Python - RegEx
A RegEx, or Regular Expression is a sequence of characters that defines a search pattern. It is used to check whether a string contains specified search pattern or not. See the below mentioned search pattern:
^P....n$
The above search pattern can be used to check whether a string contains six characters which starts with P and ends with n.
Please note that Python has a built-in RegEx module called re which need to be imported to work with Regular Expression.
Example:
In the example below, ^p....n$ search pattern is checked for its presence in the given string called MyString.
import re MyString = "Python" x = re.search("^P....n$", MyString) if(x): print("Pattern found.") else: print("Pattern not found.") MyString = "Python!." x = re.search("^P....n$", MyString) if(x): print("Pattern found.") else: print("Pattern not found.")

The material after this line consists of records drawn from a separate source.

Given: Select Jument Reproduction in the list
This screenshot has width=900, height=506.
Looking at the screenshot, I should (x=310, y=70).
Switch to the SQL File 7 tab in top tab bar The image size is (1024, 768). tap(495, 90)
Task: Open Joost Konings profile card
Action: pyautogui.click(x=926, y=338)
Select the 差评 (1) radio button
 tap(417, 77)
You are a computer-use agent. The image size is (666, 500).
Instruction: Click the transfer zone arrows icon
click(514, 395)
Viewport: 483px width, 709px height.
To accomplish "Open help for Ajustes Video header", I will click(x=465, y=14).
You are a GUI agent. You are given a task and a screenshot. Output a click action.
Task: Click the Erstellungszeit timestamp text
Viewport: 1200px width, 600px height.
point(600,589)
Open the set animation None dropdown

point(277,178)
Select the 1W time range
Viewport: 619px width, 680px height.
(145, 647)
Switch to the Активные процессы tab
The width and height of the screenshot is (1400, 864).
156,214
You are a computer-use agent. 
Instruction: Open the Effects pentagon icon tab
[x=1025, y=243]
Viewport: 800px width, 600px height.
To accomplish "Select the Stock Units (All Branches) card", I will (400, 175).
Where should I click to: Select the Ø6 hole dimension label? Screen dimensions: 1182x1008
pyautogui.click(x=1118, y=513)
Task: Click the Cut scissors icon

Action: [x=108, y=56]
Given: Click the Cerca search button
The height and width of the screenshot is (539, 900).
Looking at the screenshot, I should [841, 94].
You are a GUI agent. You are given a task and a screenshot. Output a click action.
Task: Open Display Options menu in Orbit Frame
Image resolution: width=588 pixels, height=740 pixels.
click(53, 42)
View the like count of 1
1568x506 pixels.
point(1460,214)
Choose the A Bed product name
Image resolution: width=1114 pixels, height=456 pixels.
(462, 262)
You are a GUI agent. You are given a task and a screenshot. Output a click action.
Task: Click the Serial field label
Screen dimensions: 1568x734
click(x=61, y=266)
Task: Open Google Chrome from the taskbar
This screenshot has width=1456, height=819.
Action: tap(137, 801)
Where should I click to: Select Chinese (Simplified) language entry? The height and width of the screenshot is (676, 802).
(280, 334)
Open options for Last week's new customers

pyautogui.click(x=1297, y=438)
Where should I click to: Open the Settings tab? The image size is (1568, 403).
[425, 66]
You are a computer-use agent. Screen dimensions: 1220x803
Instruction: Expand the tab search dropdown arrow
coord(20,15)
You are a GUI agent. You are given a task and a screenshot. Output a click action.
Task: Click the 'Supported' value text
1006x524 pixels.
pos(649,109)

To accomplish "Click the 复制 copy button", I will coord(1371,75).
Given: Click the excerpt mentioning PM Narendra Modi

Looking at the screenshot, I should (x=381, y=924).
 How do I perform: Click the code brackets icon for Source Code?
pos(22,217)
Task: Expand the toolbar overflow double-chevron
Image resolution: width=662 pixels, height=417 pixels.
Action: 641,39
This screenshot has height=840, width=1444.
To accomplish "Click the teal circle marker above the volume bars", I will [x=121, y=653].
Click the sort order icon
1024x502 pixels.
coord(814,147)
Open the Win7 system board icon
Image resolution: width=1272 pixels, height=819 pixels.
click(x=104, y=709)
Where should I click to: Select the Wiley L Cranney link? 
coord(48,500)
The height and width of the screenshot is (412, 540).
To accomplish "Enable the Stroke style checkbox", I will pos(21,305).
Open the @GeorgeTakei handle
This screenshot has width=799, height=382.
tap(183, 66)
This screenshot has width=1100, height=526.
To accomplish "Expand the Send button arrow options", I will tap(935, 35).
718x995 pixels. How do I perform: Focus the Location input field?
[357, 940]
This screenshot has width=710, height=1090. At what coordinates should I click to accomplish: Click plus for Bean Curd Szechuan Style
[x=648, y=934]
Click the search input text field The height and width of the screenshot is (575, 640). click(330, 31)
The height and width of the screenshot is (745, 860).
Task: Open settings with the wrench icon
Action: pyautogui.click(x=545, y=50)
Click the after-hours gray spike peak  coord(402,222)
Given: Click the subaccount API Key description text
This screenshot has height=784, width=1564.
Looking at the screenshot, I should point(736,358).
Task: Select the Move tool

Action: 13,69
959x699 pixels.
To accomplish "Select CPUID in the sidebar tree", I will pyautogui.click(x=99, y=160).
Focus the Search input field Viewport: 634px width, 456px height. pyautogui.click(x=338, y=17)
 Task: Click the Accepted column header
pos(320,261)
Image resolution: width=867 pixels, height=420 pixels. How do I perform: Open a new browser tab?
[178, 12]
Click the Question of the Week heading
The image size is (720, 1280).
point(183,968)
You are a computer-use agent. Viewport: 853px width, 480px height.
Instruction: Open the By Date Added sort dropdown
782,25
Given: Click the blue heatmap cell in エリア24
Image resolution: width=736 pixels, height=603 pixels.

The output of the above code will be:
Pattern found. Pattern not found.
MetaCharacters
Metacharacters are the special characters which are interpreted in a different way by RegEx engine. The metacharacters are:
Character | Description | Example |
---|---|---|
[] | To specify a set to characters | "[a-z]" |
. | To specify any character except new line | "He..o" |
^ | To specify starts with character(s) | "^Hello" |
$ | To specify ends with character(s) | "World$" |
* | To check zero or more occurrences of specified character(s) | "Helx*" |
+ | To check one or more occurrences of specified character(s) | "Helx+" |
{} | To check the specified number of occurrences of specified character(s) | "Hel{2}" |
? | To check zero or one occurrences of specified character(s) | "He?l" |
| | To specify either or | "go|come" |
() | To group sub-patterns | "(x|y|z)abc" |
\ | To escape various characters including all metacharacters | "\$" |
Special Sequences
Metacharacters are the special characters which are interpreted in a different way by RegEx engine. The metacharacters are:
Character | Description | Example |
---|---|---|
\A | Matches if the specified characters are at the beginning of the string. | "\AThe" |
\b | Matches if the specified characters are at the beginning or at the end of a word. | "\bain" "ain\b" |
\B | Matches if the specified characters are present, but NOT at the beginning (or at the end) of a word. | "\Bain" "ain\B" |
\d | Matches if the string contains digits (numbers from 0-9). | "\d" |
\D | Matches if the string DOES NOT contain digits. | "\D" |
\s | Matches if the string contains a white space character. | "\s" |
\S | Matches if the string DOES NOT contain a white space character. | "\S" |
\w | Matches if the string contains any word characters (characters from a to Z, digits from 0-9, and the underscore _ character). | "\w" |
\W | Matches if the string DOES NOT contain any word characters. | "\W" |
\Z | Matches if the specified characters are at the end of the string. | "rain\Z" |
Sets
A set is a collection of characters inside a pair of square brackets [] with a special meaning:
Set | Description |
---|---|
[abc] | Matches if one of the specified characters (a, b, or c) are present. |
[a-d] | Matches if any lower case character, alphabetically between a and d is present. |
[^abc] | Matches for any character EXCEPT a, b, and c. |
[123] | Matches if any of the specified digits (1, 2, or 3) are present. |
[0-9] | Matches for any digit between 0 and 9. |
[1-8][0-9] | Matches for any two-digit numbers from 10 and 89. |
[a-zA-Z] | Matches for any character alphabetically between a and z, lower case or upper case. |
[+] | In sets, +, *, ., |, (), $,{} has no special meaning, so [+] means: return a match for any + character in the string. |
The findall() Function
The findall() function returns a list containing all matches. The list contains the matches in the order they are found. If no matches are found, an empty list is returned.
Example:
In the example below, the findall() function is used to find all matches of comma (,) and ampersand (&) in the given string.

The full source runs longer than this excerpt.